After a blistering 3% growth in 2017, the bank estimates real GDP growth will slow to 2.2% in 2018 and 1.6% in 2019. Strong employment growth bolstered consumption and residential investment, but these areas are expected to contribute less to growth going forward due to higher interest rates and stricter mortgage guidelines that kicked in Jan. 1. In turn, business investment and exports are expected to fill in that growth gap.
The rate increase was highly anticipated, with each of Canada’s Big Six banks hiking their mortgage rates ahead of Wednesday’s announcement. After years of ultra-low interest rates, the third increase in six months further tightens the screws on the mortgage market.

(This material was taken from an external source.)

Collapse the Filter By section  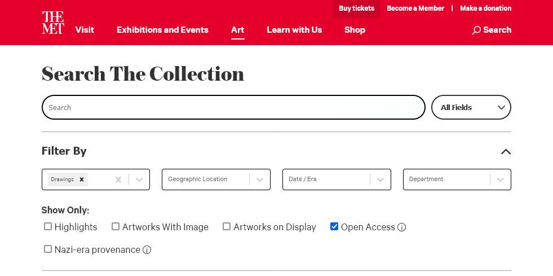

The Bank of Canada raised its benchmark interest rate twice in 2017, first in July and again in September.
The impact of the increase can be seen using Ratehub.ca’s mortgage payment calculator: before the July announcement, a consumer with a total mortgage of $400,000 amortized over 25 years, with a 5-year variable rate of 2.50%, would have a monthly mortgage payment of $1,792. With Wednesday’s increase, the homeowner’s monthly mortgage payment increases by $153 a month to $1,945. That amounts to an additional $1,836 a year.
James Laird, Ratehub.ca co-founder and president of mortgage brokerage CanWise Financial, says consumers with fixed-rate mortgages are unaffected until their future renewals.
“Those with variable rate mortgages, HELOCs, and personal lines of credit can expect their interest rate to rise by a quarter point next month,” he says. “It’s this group that will feel the immediate impact of the rate hike.”
Laird says the bank’s language suggests a further rate hike in March is unlikely, but will be considered as 2018 unfolds.
“For anyone considering purchasing in the spring market, getting a pre-approval to hedge against any further interest rate increases is an excellent idea.”
As usual, the bank emphasized its data-driven approach to decision making and said it will be “cautious” about future policy changes. The bank has repeatedly cited high household debt levels and their sensitivity to interest rates, high housing prices, and uncertainty around renegotiating the North American Free Trade Agreement (NAFTA) as roadblocks to its economic outlook.
The Bank of Canada’s next interest rate announcement is scheduled for March 7.